[Begin]

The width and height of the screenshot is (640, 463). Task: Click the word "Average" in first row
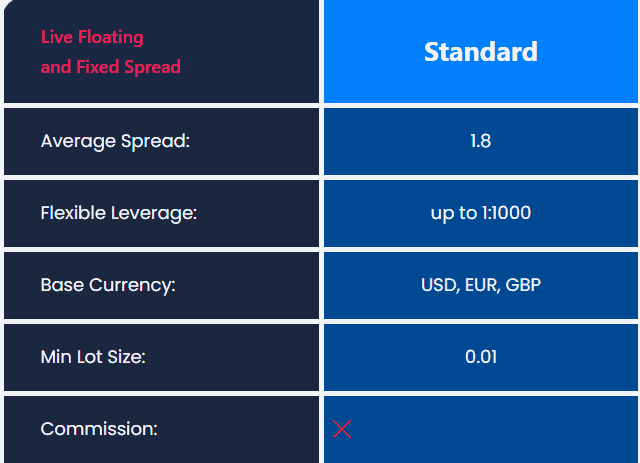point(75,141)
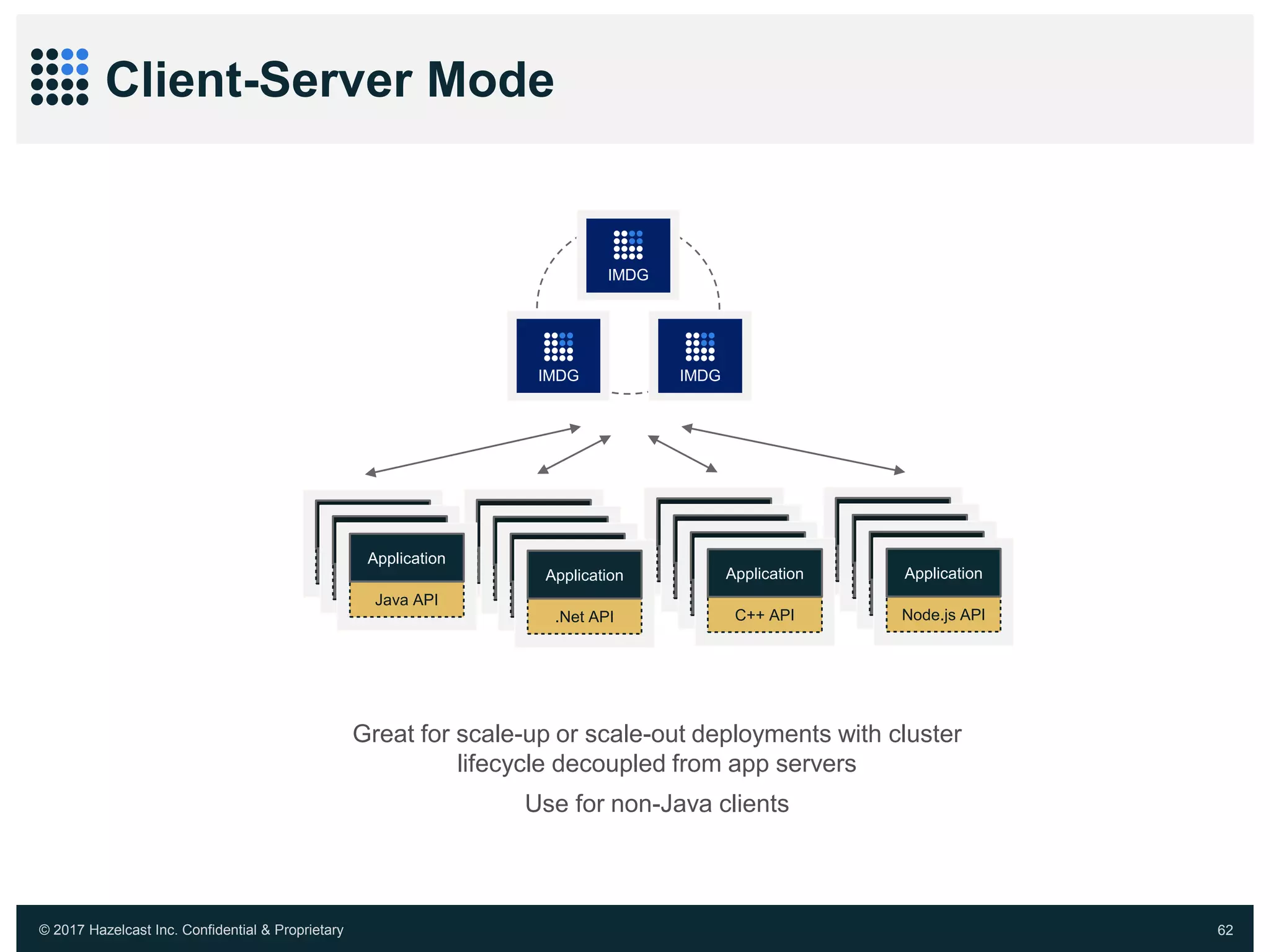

[End]
[Begin]

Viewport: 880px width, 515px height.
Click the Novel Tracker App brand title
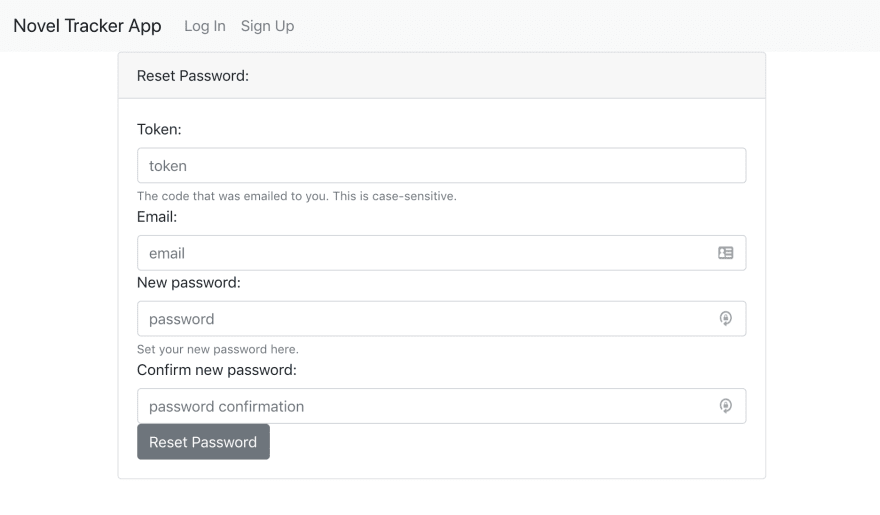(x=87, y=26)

[End]

PROBLEM DETAILS: Reproduce verbatim the records from the line that contains "The width and" through the line that contains "point(75,141)", including both of those lines. Leave the pictures out of your answer.

CORRECT RESULT:
The width and height of the screenshot is (640, 463). Task: Click the word "Average" in first row
point(75,141)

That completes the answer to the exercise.